[EXERCISE AIM] Recast the listing below as a two-column CSV with the headers instruction and coordinates, one row per entry, each value in a single quoted field with any line breaks replaced by spaces. Begin at the line that contains "Cancel the outbound" and stop after the line that contains "click(85, 446)".

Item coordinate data
※
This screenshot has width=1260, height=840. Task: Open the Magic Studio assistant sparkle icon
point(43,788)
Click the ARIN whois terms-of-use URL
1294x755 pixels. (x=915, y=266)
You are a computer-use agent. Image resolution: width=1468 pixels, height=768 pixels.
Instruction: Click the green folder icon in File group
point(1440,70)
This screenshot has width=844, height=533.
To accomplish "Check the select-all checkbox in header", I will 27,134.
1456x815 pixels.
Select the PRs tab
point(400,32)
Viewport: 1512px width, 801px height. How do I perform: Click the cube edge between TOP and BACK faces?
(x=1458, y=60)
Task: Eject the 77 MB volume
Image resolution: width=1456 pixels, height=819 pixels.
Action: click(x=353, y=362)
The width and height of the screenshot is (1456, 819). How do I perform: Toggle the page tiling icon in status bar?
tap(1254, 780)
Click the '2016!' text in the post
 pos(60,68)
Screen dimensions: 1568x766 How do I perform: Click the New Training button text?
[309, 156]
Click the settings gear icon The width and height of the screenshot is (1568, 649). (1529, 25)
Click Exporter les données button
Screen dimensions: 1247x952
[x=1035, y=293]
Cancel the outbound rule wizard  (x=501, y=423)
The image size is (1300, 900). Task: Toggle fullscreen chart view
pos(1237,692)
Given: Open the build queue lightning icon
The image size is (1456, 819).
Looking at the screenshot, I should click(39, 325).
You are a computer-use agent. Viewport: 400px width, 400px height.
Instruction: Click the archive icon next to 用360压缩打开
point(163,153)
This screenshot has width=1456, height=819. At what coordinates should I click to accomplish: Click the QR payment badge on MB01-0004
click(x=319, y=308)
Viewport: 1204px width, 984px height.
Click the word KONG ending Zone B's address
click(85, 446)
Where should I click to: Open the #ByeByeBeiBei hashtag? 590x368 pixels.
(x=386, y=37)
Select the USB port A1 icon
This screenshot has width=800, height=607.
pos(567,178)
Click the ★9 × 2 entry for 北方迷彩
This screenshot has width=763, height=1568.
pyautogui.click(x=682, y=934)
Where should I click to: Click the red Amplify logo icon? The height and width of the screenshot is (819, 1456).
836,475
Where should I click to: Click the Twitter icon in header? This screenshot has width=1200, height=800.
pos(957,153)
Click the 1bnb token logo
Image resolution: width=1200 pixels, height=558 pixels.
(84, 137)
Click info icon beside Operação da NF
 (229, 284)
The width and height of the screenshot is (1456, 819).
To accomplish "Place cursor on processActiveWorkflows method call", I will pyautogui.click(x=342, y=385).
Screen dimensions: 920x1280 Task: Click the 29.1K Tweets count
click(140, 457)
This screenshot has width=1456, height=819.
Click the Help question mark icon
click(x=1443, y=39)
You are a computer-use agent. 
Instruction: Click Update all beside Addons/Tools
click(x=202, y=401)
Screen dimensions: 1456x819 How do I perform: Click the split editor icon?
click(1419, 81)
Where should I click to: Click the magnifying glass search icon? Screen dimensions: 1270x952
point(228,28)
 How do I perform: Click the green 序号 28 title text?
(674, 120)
※
[FULL OUTPUT]
instruction,coordinates
"Cancel the outbound rule wizard","(x=501, y=423)"
"The image size is (1300, 900). Task: Toggle fullscreen chart view","pos(1237,692)"
"Given: Open the build queue lightning icon The image size is (1456, 819).","Looking at the screenshot, I should click(39, 325)."
"You are a computer-use agent. Viewport: 400px width, 400px height. Instruction: Click the archive icon next to 用360压缩打开","point(163,153)"
"This screenshot has width=1456, height=819. At what coordinates should I click to accomplish: Click the QR payment badge on MB01-0004","click(x=319, y=308)"
"Viewport: 1204px width, 984px height. Click the word KONG ending Zone B's address","click(85, 446)"